Однажды он забрал Тэдди на целый день, так и не поддавшись на расспросы о том, куда они, собственно говоря, направляются, зачем и как надолго. И, когда они ввалились в дом, уже затемно, оба возбуждённые, искрящиеся чувством общего приключения и тайны, гордые собой и друг другом, Рэйчел едва не расплакалась, глядя на них. И поняла, что страшно скучала и переживала целый день. И отнюдь не только за брата. Это было так неожиданно, что пресловутое самообладание покинуло Рэйчел, и она рассердилась:
– Где это вы были столько времени!? Тэдди! Джейк! Что это такое?!
– Мы летали, Рэйчел, – едва сдерживаясь, чтобы не заскакать на одной ноге, сказал мальчик и посмотрел на Гурьева.
– Мы летали, леди Рэйчел, – эхом откликнулся Гурьев и улыбнулся.

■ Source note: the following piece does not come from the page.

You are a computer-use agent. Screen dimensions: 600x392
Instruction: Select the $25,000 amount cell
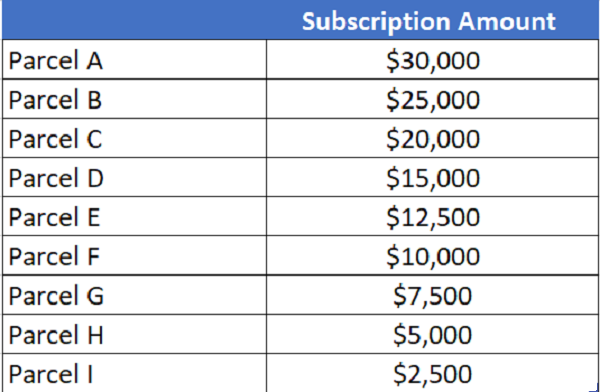pyautogui.click(x=432, y=99)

Так улыбнулся, что Рэйчел просто взбесилась:
– Что?!?
– Мы летали, Рэйчел! На аэроплане!!! На самом настоящем аэроплане, мы вдвоём и лётчик! Как будто мы тоже настоящие лётчики! А потом Джейк… Мистер Гур сказал, чтобы мне дали штурвал, Рэйчел! И я…
– Что?! – Рэйчел, почувствовав ватную слабость в ногах, опустилась на кушетку. – Джейк. Вы ненормальный. Вы что себе позволяете?! Вы отдаёте себе отчёт?!
– Пойди к себе, Тэдди, – вздохнул Гурьев. – Нам с леди Рэйчел нужно обсудить кое-какие наши дела тет-а-тет.
Мальчик, посмотрев по очереди на сестру и на Гурьева, удалился. Гурьев, коротко взглянув на Рэйчел, чуть заметно качнул головой и прищурился. Рэйчел, встав перед ним и подбоченившись, как зелёнщица, прорычала:
– Итак?!
– Я понимаю вашу тревогу, леди Рэйчел, – Гурьев перевёл неё взгляд. И сказал по-русски: – Если ты ещё хоть раз позволишь себе орать на меня при мальчике, – Бог свидетель, я тебя отлуплю. Леди Рэйчел.
Рэйчел отступила на шаг и открыла рот. И закрыла его опять. И так она открывала и закрывала рот, абсолютно молча, наверное, секунд тридцать. И, наконец, выдавила из себя, – по-английски:
– Я ещё пока здесь хозяйка.
– Пожалуйста, – подтвердил кивком головы, тоже по-английски, Гурьев. – А я – мужчина. И будет так, как я говорю.
Рэйчел хотела сказать ещё что-то, но не успела, – трель электрического звонка прервала её.
– Кто там, Джарвис?!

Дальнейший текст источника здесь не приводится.